| Recorded data |
☆ ☆ ☆ ☆ ☆ ☆ ☆

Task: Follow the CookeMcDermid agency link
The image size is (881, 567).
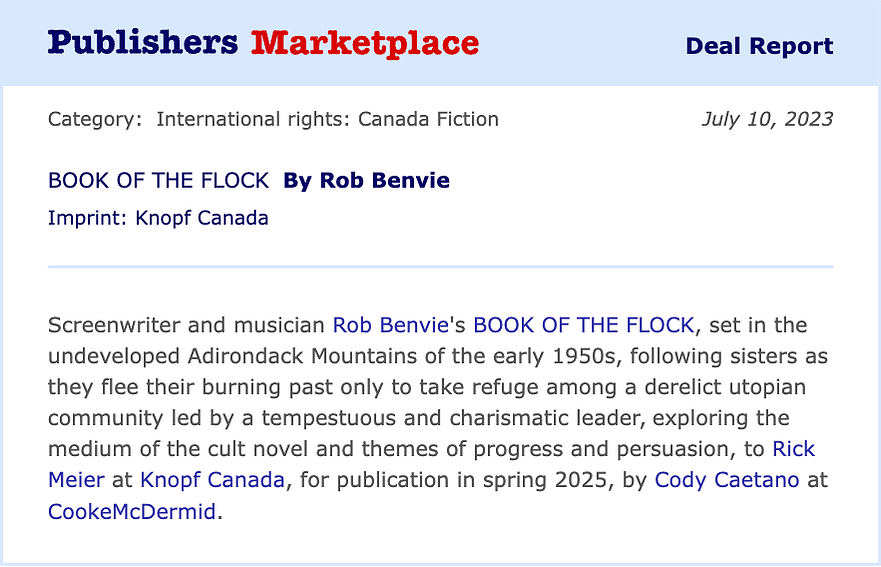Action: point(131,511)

☆ ☆ ☆ ☆ ☆ ☆ ☆

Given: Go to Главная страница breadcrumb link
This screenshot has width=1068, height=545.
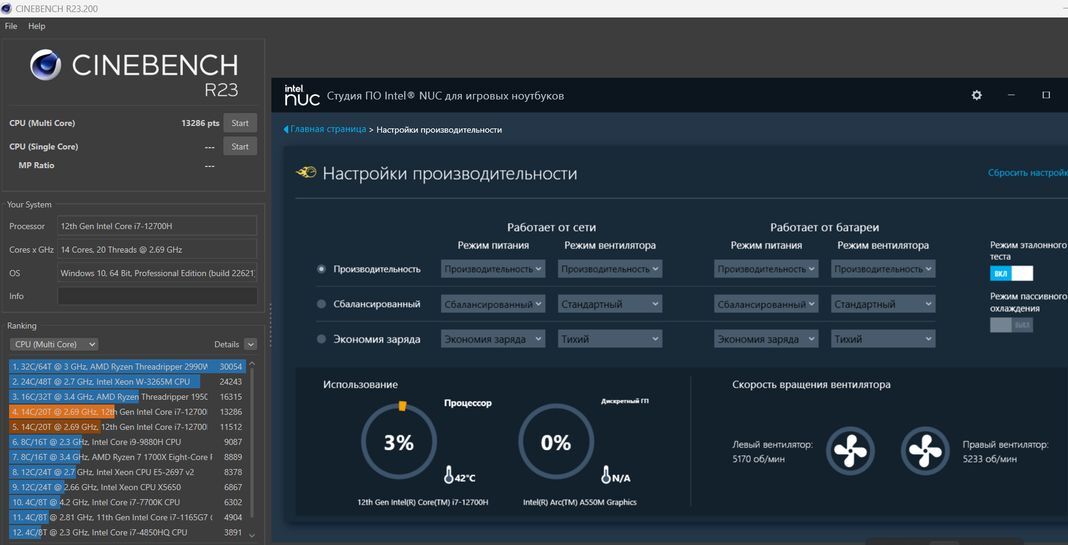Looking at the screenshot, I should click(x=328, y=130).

☆ ☆ ☆ ☆ ☆ ☆ ☆

| Goal of the exercise |
Taking the listing as a whole, count how many of its lines contain the word "link", and reply with that count alone.

| Task result |
2